Gemma 4 adds video support across the family, native audio on E2B and E4B, and raises larger models to 256K tokens, and delivers major benchmark improvements — including a 55-point gain on BigBench Extra Hard. It also switches to Apache 2.0 licensing, removing the usage restrictions present in previous Gemma versions.
Can I upgrade from Gemma 3 fine-tunes to Gemma 4?
Gemma 4 uses a different architecture from Gemma 3, so existing LoRA adapters and fine-tuned weights are not directly compatible. You will need to re-run fine-tuning on the Gemma 4 base models using your training data. Google provides official fine-tuning guides for JAX, Keras, and Hugging Face Transformers.
Which Gemma 4 model should I choose?
Choose E2B for maximum speed on mobile devices, E4B for better reasoning on phones and tablets, 26B MoE for desktop applications balancing quality and latency, and 31B Dense for maximum quality on servers or as a fine-tuning base. The AI app builder category can help you find tools to integrate these models.

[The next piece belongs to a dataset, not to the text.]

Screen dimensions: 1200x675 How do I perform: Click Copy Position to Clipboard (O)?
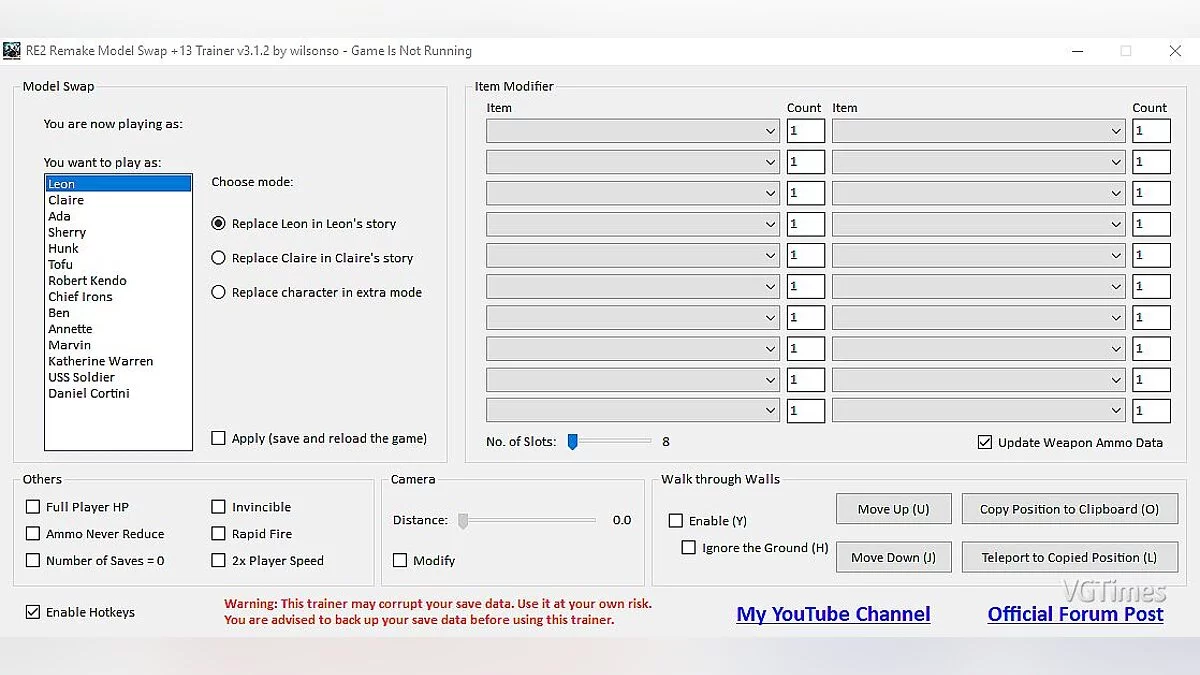tap(1069, 509)
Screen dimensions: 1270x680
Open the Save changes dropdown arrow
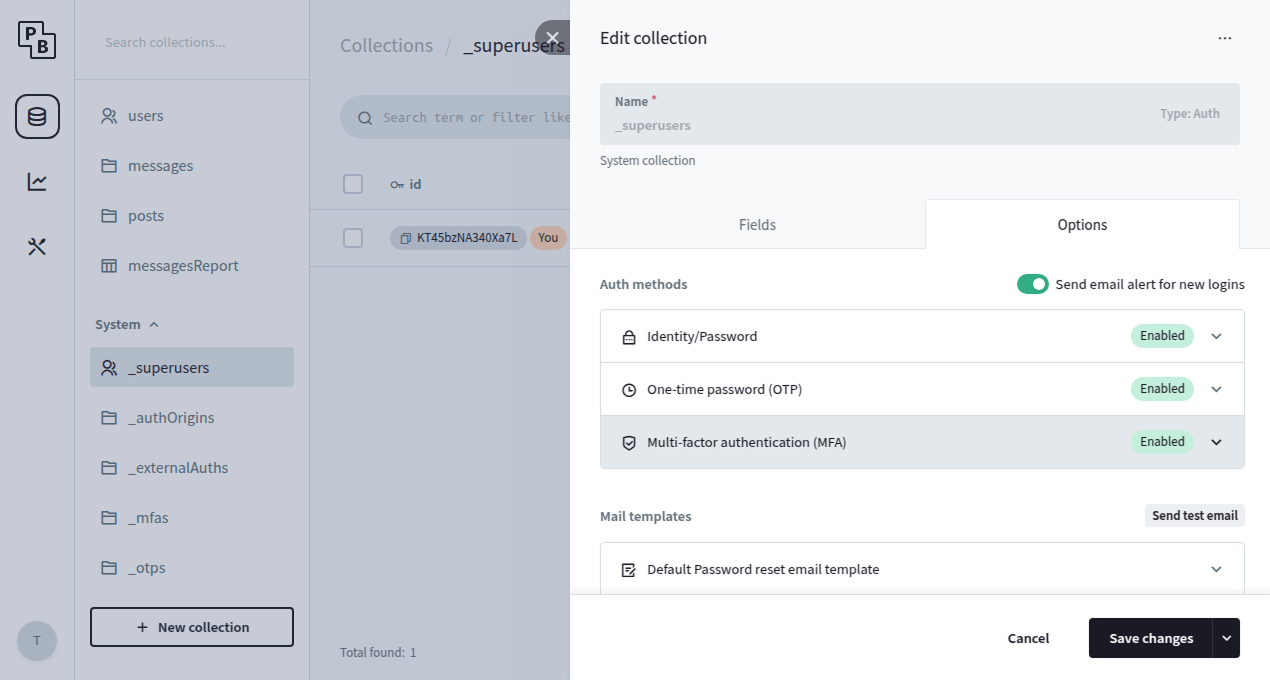[1227, 638]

Is the Apache 2.0 license really unrestricted?
Yes. Apache 2.0 permits commercial use, modification, and redistribution subject to the license terms, replacing Gemma's earlier custom licensing approach. This is a significant change from the previous Gemma license, which included acceptable-use restrictions and required acknowledgment of Google's usage policies.

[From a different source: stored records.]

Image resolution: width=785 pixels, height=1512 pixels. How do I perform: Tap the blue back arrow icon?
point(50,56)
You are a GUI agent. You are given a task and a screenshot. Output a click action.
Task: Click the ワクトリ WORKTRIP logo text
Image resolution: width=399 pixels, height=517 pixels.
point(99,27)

What platforms support Gemma 4 on day one?
Gemma 4 launched with official support across Hugging Face, LiteRT-LM, vLLM, llama.cpp, MLX, Ollama, NVIDIA NIM/NeMo, LM Studio, Docker, and related tooling, Google Cloud Vertex AI, Google Kubernetes Engine, and NVIDIA's RTX AI tools. Mobile deployment is supported through Google AI Edge Gallery and the MediaPipe LLM Inference API.